[Home]

Summary:ASTERISK-29604: ari: Segfault with lots of calls
Reporter:Danila Evgrafov (EvgrDan)Labels:
Date Opened:2021-08-18 04:37:06Date Closed:2023-01-30 08:26:20.000-0600
Priority:MajorRegression?No
Status:Closed/CompleteComponents:Applications/app_stasis Channels/chan_sip/General
Versions:16.18.0 16.20.0 18.6.0 Frequency of
Occurrence
Frequent
Related
Issues:
is duplicated byASTERISK-30383 Asterisk crashes on snoop channel handle
Environment:Asterisk version: 16.20.0 OS: Ubuntu 16.04 LTS Hardware: 4 core CPU, 8Gb RAM, Digital ocean VPSAttachments:( 0) core-brief.txt
( 1) core-brief-2.txt
( 2) core-brief-3.txt
( 3) core-brief-5.txt
( 4) core-brief-6.txt
( 5) core-full.txt
( 6) core-full-2.txt
( 7) core-full-3.txt
( 8) core-full-5.txt
( 9) core-full-6.txt
(10) core-info.txt
(11) core-info-2.txt
(12) core-info-3.txt
(13) core-info-5.txt
(14) core-info-6.txt
(15) core-locks.txt
(16) core-locks-2.txt
(17) core-locks-3.txt
(18) core-locks-5.txt
(19) core-locks-6.txt
(20) core-thread1.txt
(21) core-thread1-2.txt
(22) core-thread1-3.txt
(23) core-thread1-5.txt
(24) core-thread1-6.txt
(25) debug_log_29604_5.txt
(26) debug_log_29604_6.txt
(27) debug_log_29604.txt
Description:Asterisk randomly crush when processing multiple calls on stasis app.
I noticed that crushes occures more often when processing playbacks with long audio. But i am not sure if there is some relation.
My ARI app creating outgoing calls. Crush seems to occure when many calls are answered at the same time and start playbacks. I don't know exact count of simultaneous calls, sometimes problem happens on 40 calls, sometimes on 100.

Protocol: SIP
Audio format: gsm

Syslog:
kernel: [1998361.116212] asterisk[18177]: segfault at 15c ip 0000000000511aef sp 00007fc593c1d480 error 4 in asterisk[400000+326000]

When call answered:
1) app creates bridge1 and append called channel to it
2) app starts recording on bridge1
3) app creates bridge2
2) app creates snoop channel from called channel
3) app creates external media channel
4) app appends snoop and media channels to bridge2
5) app starts playback on bridge1
Comments:By: Asterisk Team (asteriskteam) 2021-08-18 04:37:09.956-0500

Thanks for creating a report! The issue has entered the triage process. That means the issue will wait in this status until a Bug Marshal has an opportunity to review the issue. Once the issue has been reviewed you will receive comments regarding the next steps towards resolution. Please note that log messages and other files should not be sent to the Sangoma Asterisk Team unless explicitly asked for. All files should be placed on this issue in a sanitized fashion as needed.

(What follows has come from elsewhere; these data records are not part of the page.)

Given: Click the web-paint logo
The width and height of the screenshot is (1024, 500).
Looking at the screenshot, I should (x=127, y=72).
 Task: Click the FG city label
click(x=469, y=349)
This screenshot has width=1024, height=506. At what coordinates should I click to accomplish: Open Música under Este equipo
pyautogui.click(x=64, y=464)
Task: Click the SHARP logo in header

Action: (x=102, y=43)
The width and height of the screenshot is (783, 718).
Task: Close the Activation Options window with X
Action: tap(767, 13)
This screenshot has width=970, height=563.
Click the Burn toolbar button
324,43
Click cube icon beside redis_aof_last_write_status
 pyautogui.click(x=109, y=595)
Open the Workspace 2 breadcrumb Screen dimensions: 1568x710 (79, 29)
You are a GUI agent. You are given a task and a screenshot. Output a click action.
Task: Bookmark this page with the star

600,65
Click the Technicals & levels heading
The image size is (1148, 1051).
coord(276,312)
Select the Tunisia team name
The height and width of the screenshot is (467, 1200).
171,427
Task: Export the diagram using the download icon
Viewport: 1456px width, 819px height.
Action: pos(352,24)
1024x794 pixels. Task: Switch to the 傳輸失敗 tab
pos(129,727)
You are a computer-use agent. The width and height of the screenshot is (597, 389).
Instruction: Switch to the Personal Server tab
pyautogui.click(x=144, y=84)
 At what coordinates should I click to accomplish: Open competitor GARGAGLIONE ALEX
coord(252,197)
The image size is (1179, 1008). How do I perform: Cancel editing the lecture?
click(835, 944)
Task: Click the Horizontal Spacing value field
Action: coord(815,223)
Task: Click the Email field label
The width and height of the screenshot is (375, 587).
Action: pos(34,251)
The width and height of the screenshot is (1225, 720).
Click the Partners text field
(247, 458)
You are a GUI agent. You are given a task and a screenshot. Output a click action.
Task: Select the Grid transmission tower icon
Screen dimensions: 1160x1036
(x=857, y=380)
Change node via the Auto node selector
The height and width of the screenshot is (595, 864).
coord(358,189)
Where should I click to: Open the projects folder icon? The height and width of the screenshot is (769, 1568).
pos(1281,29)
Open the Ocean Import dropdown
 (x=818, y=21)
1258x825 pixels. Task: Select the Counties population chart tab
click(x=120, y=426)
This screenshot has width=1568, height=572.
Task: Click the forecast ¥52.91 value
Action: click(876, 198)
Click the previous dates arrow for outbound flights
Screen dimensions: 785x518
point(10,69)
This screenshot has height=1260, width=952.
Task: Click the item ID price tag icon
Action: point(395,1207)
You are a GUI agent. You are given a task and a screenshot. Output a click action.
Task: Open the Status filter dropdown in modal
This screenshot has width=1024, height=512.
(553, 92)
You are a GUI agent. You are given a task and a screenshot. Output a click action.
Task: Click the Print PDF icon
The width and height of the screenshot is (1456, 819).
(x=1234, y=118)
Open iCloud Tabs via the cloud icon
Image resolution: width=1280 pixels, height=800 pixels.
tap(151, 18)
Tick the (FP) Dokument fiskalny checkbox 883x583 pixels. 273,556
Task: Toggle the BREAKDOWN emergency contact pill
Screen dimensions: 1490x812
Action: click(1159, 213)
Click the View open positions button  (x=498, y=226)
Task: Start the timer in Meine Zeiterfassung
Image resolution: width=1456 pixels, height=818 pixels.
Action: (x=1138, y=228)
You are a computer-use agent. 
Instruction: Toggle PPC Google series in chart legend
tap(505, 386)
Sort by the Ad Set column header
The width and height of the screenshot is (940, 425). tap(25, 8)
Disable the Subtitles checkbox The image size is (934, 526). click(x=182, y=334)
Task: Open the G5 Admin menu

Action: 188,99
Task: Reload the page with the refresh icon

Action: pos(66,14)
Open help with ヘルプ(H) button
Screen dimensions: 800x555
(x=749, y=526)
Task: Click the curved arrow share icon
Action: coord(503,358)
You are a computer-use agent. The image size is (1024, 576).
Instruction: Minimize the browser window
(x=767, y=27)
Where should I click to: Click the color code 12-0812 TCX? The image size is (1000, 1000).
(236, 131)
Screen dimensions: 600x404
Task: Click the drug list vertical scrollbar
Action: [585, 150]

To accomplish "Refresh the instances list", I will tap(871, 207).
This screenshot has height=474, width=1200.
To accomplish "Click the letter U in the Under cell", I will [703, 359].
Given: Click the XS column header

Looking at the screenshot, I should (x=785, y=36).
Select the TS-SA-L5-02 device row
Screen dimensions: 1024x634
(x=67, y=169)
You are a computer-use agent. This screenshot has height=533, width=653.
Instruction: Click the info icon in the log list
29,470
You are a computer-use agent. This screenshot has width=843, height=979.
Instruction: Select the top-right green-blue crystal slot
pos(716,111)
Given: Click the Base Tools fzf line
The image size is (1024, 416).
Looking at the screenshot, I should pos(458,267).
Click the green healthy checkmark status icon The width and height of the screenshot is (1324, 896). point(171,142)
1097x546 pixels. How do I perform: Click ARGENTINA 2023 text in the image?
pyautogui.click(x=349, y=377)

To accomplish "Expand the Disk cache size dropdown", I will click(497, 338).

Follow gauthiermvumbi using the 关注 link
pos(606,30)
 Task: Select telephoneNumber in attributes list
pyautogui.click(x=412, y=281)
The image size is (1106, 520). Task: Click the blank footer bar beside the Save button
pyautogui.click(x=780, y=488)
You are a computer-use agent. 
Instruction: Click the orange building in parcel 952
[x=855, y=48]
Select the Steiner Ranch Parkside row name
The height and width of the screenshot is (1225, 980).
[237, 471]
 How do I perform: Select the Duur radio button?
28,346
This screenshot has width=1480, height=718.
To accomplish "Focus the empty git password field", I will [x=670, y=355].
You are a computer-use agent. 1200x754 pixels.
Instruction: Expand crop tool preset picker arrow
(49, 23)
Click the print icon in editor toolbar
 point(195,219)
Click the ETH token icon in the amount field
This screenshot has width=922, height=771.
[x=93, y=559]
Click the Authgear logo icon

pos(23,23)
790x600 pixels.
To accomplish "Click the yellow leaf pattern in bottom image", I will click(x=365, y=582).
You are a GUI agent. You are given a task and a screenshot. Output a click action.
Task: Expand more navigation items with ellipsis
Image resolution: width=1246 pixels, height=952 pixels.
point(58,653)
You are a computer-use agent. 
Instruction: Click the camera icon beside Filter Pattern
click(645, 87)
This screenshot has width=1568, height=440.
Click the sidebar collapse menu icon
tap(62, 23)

A good first step is for you to review the [Asterisk Issue Guidelines|https://wiki.asterisk.org/wiki/display/AST/Asterisk+Issue+Guidelines] if you haven't already. The guidelines detail what is expected from an Asterisk issue report.

Then, if you are submitting a patch, please review the [Patch Contribution Process|https://wiki.asterisk.org/wiki/display/AST/Patch+Contribution+Process].

Please note that once your issue enters an open state it has been accepted. As Asterisk is an open source project there is no guarantee or timeframe on when your issue will be looked into. If you need expedient resolution you will need to find and pay a suitable developer. Asking for an update on your issue will not yield any progress on it and will not result in a response. All updates are posted to the issue when they occur.

Please note that by submitting data, code, or documentation to Sangoma through JIRA, you accept the Terms of Use present at [https://www.asterisk.org/terms-of-use/|https://www.asterisk.org/terms-of-use/].

By: Joshua C. Colp (jcolp) 2021-08-18 04:40:50.620-0500

You've marked this as a regression. Did this previously work in an older version and now is not? If so, what version?

Can you explain your exact usage of ARI? You've mentioned creating outgoing calls, but the crash is actually in Snoop channels.

By: Danila Evgrafov (EvgrDan) 2021-08-18 04:54:29.224-0500

Sorry, regression is a mistake.
When call answered:
1) app creates bridge1 and append called channel to it
2) app starts recording on bridge1
3) app creates bridge2
2) app creates snoop channel from called channel
3) app creates external media channel
4) app appends snoop and media channels to bridge2
5) app starts playback on bridge1

By: Joshua C. Colp (jcolp) 2021-08-18 05:12:49.740-0500

We require additional debug to continue with triage of your issue. Please follow the instructions on the wiki [1] for how to collect debugging information from Asterisk. For expediency, where possible, attach the debug with a '.txt' file extension so that the debug will be usable for further analysis.

Thanks!

[1] https://wiki.asterisk.org/wiki/display/AST/Collecting+Debug+Information



By: Danila Evgrafov (EvgrDan) 2021-08-18 05:37:53.916-0500

Ok, sure. I attached debug log file to the issue https://issues.asterisk.org/jira/secure/attachment/60715/debug_log_29604.txt

By: Joshua C. Colp (jcolp) 2021-08-18 06:12:16.419-0500

The information at the end of the debug log shows chan_sip retransmissions and destructions. Have you tried using chan_pjsip as a way to eliminate chan_sip as a possible cause of memory corruption?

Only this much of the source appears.